### [Exercise instructions]
What lines of the listing include the string "icon"? Show them all.

### [Extracted entries]
────────────────────
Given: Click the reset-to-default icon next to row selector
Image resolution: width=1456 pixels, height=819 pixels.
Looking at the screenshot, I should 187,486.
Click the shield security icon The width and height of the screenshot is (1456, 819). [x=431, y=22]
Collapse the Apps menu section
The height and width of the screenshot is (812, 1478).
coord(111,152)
────────────────────
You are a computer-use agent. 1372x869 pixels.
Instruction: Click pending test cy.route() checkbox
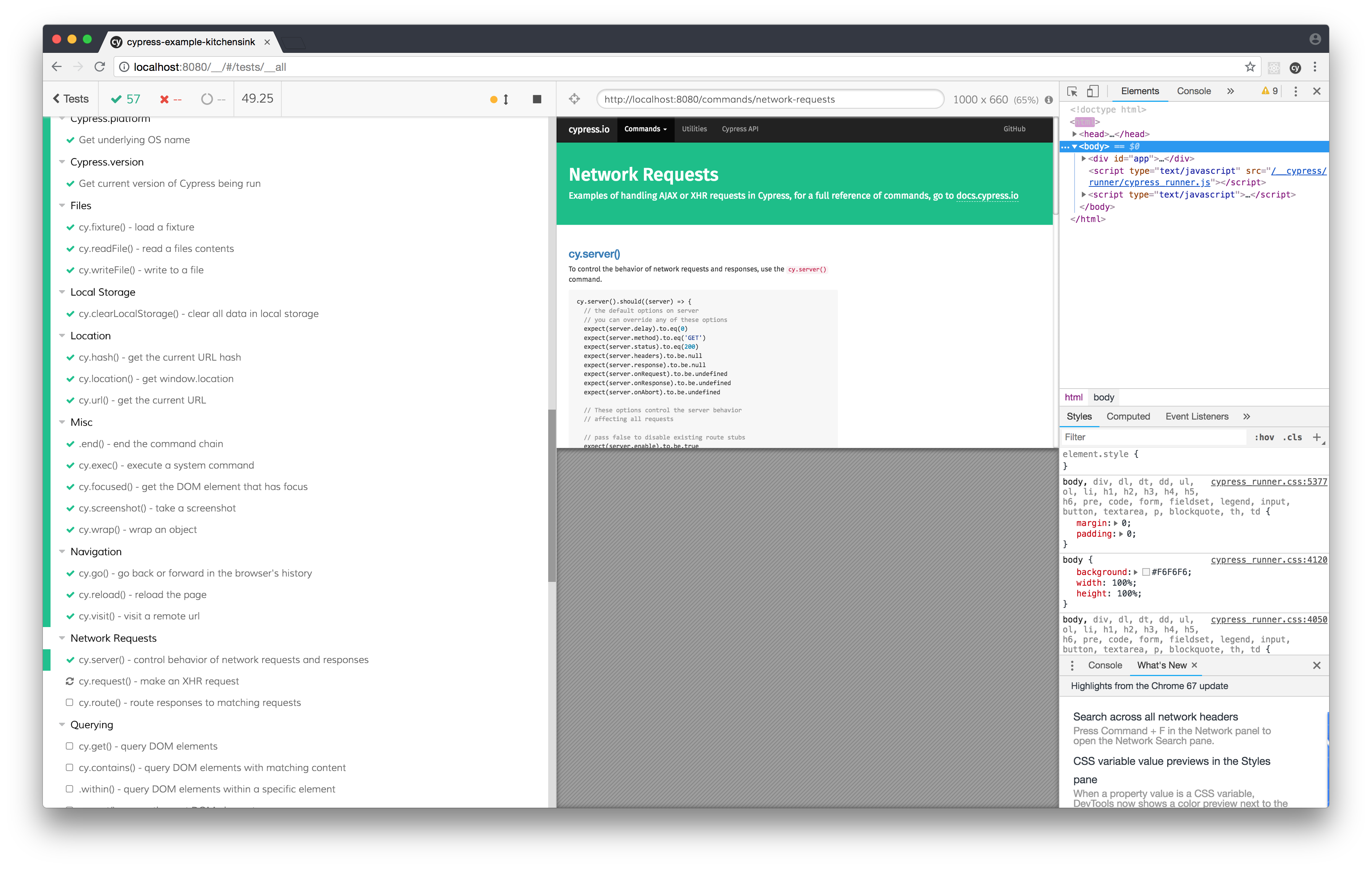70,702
────────────────────
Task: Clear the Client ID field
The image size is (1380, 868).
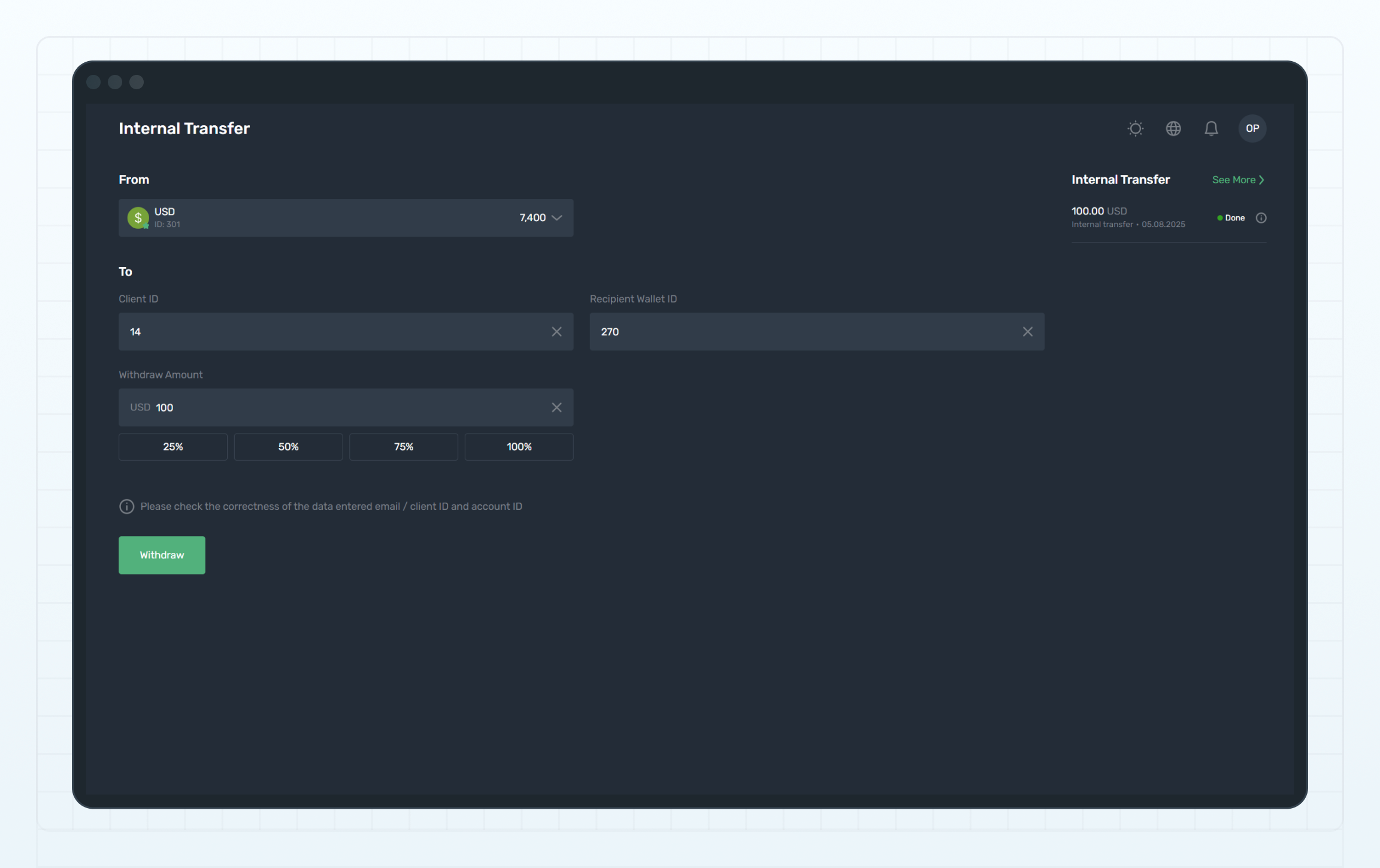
────────────────────
### [Response area]
Given: Click the reset-to-default icon next to row selector
Click the shield security icon The width and height of the screenshot is (1456, 819). [x=431, y=22]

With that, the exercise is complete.